Gamblers will be able to light up again at Atlantic City casinos starting Sunday
While acknowledging that gamblers would be free to light up again from Sunday, the Democratic governor indicated he would look favorably on a measure lawmakers are considering to permanently end smoking in New Jersey casinos Huh.
“I will be very creative on that,” he said at a coronavirus briefing, stopping short of saying he would sign the law.
The governor’s remarks came two hours after dozens of casino activists and anti-smoking advocates rallied on the Atlantic City boardwalk for a permanent smoking ban.
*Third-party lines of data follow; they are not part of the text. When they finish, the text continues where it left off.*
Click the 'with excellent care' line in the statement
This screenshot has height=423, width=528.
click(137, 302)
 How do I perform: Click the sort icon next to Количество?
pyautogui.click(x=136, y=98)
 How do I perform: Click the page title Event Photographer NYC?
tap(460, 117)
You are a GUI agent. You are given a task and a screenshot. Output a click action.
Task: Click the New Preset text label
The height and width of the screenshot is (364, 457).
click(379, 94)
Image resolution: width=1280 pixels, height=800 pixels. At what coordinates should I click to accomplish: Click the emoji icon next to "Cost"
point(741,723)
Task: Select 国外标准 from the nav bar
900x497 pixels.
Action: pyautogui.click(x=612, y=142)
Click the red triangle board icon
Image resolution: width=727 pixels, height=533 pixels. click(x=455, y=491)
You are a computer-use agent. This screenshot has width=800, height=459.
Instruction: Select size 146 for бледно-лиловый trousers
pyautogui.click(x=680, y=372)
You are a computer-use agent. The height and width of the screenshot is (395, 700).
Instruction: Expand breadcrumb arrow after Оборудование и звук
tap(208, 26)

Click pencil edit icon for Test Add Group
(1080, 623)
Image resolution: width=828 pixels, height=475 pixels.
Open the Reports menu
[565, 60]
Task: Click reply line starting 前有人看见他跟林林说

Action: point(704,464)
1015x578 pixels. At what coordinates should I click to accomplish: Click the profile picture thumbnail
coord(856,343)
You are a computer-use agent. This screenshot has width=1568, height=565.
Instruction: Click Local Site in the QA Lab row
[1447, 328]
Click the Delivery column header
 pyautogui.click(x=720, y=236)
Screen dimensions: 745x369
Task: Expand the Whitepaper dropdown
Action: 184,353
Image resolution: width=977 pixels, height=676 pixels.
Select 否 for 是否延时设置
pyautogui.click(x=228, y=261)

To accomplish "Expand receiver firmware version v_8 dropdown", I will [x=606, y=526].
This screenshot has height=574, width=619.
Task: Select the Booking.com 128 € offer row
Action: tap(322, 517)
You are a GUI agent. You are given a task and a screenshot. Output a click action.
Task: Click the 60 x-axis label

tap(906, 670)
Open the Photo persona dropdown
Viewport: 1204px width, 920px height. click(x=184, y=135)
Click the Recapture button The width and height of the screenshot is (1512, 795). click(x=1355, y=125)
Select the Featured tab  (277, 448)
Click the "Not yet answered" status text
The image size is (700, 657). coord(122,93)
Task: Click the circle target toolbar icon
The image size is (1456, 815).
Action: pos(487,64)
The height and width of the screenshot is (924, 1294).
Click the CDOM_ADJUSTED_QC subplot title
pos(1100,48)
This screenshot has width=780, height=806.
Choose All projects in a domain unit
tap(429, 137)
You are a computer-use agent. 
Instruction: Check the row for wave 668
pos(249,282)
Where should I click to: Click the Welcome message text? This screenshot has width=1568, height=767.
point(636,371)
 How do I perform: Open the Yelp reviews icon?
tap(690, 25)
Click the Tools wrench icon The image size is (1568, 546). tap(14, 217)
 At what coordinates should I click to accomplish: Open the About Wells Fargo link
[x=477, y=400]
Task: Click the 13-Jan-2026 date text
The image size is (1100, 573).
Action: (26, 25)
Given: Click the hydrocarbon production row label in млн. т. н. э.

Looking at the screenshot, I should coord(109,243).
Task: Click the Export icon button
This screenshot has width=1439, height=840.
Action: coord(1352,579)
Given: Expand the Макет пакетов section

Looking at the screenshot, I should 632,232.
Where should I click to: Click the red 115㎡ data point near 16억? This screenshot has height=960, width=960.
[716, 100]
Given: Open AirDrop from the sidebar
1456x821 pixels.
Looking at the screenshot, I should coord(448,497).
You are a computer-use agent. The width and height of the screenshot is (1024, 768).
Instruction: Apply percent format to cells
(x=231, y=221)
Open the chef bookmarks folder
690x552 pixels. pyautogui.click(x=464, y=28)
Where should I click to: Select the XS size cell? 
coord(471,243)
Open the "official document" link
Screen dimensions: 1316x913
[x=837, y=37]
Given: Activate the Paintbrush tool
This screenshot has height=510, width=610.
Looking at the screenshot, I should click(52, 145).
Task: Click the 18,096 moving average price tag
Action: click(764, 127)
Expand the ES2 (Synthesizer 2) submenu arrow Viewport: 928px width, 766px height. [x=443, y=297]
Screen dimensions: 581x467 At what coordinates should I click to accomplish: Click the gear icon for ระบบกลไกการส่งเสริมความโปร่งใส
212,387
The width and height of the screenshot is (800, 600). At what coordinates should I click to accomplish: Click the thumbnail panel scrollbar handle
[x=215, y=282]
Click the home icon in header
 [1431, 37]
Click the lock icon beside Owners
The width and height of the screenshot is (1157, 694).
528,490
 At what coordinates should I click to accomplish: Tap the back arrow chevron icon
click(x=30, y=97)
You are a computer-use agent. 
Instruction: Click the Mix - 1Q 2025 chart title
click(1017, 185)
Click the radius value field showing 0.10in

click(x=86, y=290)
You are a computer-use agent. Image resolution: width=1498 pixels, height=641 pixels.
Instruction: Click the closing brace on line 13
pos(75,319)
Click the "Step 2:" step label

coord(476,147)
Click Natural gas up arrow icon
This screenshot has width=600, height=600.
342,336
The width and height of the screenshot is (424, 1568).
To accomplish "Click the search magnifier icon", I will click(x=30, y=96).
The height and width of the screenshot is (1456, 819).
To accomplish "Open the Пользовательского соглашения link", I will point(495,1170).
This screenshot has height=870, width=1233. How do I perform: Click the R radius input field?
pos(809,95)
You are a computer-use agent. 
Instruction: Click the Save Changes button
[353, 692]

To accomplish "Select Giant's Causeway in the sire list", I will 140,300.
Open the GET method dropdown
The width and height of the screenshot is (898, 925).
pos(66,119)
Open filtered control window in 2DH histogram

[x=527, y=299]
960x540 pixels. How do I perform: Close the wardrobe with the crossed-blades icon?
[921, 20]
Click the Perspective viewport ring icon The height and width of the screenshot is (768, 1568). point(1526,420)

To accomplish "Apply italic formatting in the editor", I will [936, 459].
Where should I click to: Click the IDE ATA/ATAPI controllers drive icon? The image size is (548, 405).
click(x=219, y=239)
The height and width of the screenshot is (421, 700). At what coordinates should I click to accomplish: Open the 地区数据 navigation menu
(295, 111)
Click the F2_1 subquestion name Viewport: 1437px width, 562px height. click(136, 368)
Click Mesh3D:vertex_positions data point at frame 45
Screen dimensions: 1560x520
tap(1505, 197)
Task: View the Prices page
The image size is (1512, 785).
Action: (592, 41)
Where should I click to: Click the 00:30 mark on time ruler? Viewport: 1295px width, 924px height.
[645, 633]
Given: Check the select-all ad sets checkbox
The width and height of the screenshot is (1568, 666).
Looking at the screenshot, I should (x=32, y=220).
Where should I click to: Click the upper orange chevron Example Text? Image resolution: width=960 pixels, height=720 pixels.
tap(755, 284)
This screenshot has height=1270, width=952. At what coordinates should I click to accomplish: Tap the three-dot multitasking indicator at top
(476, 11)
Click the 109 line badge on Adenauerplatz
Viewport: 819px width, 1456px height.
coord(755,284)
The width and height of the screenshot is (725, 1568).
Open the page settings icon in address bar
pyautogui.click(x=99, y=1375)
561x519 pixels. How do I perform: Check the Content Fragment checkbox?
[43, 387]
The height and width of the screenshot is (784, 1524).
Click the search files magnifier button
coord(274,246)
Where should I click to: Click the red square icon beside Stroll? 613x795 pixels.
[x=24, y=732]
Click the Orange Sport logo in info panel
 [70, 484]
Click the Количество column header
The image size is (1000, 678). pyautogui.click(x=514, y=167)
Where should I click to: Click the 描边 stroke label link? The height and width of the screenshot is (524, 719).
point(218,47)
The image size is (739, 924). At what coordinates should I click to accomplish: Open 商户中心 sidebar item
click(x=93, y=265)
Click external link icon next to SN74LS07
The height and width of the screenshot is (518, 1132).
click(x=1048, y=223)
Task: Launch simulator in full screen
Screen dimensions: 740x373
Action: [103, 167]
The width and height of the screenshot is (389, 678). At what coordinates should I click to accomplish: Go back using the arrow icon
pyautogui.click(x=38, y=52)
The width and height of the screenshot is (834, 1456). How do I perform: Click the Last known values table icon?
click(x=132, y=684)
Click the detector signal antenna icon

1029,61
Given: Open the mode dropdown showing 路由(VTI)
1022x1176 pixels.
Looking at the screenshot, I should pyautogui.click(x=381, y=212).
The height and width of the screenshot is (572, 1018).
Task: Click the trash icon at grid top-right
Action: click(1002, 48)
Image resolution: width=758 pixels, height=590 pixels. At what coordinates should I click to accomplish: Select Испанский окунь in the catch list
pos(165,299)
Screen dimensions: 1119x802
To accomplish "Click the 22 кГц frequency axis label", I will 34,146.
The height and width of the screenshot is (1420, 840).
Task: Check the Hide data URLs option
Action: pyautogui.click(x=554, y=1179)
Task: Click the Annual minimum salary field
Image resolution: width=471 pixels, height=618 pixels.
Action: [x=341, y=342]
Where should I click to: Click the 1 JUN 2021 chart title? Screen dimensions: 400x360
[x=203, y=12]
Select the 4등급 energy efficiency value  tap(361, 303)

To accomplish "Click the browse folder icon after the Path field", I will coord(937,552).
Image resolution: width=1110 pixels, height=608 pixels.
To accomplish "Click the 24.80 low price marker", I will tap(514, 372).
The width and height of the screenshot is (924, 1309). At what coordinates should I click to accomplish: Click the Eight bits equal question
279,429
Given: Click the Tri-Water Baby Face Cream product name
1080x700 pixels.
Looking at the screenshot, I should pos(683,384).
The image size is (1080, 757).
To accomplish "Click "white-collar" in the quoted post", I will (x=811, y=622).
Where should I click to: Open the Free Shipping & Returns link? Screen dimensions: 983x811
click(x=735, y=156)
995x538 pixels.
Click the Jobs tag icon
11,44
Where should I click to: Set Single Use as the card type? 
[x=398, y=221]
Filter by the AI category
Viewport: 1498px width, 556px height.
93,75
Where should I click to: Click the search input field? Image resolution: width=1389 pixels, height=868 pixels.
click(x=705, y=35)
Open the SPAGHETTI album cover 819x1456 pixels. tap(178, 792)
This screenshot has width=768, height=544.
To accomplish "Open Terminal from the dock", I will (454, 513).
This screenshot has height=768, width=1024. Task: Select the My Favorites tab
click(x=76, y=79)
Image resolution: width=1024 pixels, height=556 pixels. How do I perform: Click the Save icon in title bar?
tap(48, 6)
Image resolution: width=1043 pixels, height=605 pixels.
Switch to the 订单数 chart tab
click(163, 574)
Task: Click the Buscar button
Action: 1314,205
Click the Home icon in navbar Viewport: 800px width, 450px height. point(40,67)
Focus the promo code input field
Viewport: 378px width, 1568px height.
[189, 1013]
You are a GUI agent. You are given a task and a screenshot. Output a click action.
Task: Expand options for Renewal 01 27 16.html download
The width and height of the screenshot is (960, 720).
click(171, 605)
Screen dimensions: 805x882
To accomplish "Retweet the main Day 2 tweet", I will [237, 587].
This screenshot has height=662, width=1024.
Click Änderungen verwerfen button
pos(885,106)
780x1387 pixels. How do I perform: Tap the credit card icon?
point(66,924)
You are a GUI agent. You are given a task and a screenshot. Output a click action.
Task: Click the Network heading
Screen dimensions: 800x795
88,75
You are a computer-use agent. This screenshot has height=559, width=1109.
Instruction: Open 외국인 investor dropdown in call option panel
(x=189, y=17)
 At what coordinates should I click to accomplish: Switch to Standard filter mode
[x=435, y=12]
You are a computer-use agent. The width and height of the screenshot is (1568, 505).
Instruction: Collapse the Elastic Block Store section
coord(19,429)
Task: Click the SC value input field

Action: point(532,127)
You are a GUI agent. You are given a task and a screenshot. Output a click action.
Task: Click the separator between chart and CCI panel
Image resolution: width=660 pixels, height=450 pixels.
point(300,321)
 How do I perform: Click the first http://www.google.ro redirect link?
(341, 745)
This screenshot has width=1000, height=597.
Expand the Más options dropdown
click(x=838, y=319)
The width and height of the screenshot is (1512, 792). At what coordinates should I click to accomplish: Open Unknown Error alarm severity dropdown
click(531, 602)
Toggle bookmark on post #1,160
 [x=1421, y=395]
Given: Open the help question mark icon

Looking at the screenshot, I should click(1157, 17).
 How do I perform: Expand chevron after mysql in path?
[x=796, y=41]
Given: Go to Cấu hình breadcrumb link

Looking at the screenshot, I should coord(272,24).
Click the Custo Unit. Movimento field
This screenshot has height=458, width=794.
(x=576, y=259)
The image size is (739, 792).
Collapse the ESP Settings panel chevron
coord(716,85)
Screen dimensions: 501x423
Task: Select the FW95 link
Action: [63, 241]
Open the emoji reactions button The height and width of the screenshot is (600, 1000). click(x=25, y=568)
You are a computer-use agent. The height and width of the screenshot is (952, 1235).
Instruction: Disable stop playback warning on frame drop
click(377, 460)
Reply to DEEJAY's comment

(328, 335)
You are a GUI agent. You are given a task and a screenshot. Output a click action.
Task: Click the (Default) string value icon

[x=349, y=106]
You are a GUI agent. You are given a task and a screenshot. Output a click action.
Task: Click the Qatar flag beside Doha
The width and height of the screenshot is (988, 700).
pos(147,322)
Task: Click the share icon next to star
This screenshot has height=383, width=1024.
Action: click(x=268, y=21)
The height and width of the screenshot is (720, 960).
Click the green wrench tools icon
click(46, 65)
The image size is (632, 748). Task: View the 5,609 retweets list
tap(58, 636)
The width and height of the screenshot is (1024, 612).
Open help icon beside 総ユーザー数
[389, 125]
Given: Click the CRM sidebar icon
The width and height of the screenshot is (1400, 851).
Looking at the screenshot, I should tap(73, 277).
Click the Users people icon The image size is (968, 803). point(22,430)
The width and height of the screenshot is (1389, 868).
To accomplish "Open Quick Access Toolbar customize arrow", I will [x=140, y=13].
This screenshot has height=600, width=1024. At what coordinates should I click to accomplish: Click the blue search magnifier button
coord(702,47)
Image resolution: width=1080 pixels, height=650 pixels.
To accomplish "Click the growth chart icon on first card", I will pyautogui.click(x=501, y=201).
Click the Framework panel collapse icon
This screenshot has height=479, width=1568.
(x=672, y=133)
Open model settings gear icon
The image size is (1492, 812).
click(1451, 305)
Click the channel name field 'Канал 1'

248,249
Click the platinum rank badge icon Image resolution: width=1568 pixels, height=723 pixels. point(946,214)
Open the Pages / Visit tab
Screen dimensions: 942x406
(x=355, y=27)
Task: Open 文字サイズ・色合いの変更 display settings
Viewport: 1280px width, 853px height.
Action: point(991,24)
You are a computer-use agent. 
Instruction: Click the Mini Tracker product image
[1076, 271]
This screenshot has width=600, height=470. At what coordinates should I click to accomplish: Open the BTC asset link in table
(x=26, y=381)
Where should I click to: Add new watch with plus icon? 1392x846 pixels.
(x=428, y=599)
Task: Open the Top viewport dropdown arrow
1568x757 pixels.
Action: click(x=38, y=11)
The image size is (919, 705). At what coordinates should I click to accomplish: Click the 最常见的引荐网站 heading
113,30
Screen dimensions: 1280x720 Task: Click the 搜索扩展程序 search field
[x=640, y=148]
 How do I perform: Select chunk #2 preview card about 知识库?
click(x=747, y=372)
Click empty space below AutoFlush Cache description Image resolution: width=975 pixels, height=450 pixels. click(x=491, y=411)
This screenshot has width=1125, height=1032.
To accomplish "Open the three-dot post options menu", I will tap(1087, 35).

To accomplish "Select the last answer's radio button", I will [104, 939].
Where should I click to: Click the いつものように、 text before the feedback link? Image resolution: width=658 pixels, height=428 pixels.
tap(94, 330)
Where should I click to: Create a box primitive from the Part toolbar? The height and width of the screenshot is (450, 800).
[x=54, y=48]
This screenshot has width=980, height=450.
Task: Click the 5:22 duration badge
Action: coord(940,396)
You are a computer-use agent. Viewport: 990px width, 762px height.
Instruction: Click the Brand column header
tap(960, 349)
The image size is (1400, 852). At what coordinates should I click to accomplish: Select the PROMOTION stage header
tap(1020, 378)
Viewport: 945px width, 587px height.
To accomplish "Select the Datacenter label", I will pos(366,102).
Casinos are exempt from state law banning most indoor smoking, while Atlantic City law limits smoking to no more than 25% of the casino floor.
New Jersey has also banned smoking on beaches and public parks, which was not lost on many rallying casino workers.
“How is it that you’re not allowed to smoke on our beaches or on our boardwalks, but you’re allowed to smoke at my desk where I can’t turn away?” Asked Nicole Vitola, a table game dealer in Borgata. “I only want the rights that every other worker in New Jersey has.”
Janice Green, a Tropicana dealer, has worked at Atlantic City Casino for 40 years.
“Being in business for so long, I have lung disease,” she said. “I have asthma because of it. It’s under control now, but if you bring back smoking, I’m going back on the inhaler, and I don’t want that.
Murphy ordered Atlantic City casinos to close in March 2020 during the pandemic, and when they reopened 3 1/2 months later, smoking was banned as a public health measure.
“Why is this the only place in New Jersey where you can smoke?” said Alvaro Dante, a casino floor supervisor in the Tropicana. “Bars and restaurants don’t allow that. And casinos aren’t losing money.”
Onjewell Smith of the Americans for Nonsmokers’ Rights group said casino workers most at risk from smoking are “mostly Black and Brown women, front-line workers. They are risking their lives every day.”
The Casino Association of New Jersey, a trade group, opposes the permanent smoking ban, saying it could create long-term financial implications.
“Totally non-smoking would put Atlantic City casinos at a competitive disadvantage with other nearby casinos that allow smoking,” the group said in a statement.
Such a ban would lead to fewer customers, fewer casino jobs and less tax revenue, it said.
The casino says that they have spent a considerable amount on cleaning and air filtration systems to protect customers.
And a significant number of gamblers say that smoking is an integral part of their gambling experience.
But smoker Tom Kushan, who visits the casino once or twice a week, has been in love with the smoke-free environment for the past year.
“You can feel the difference,” said Cushion, who lives in Galloway, just outside Atlantic City. “That musty, smoky smell—you don’t have that anymore. It’s time to go smoke-free.”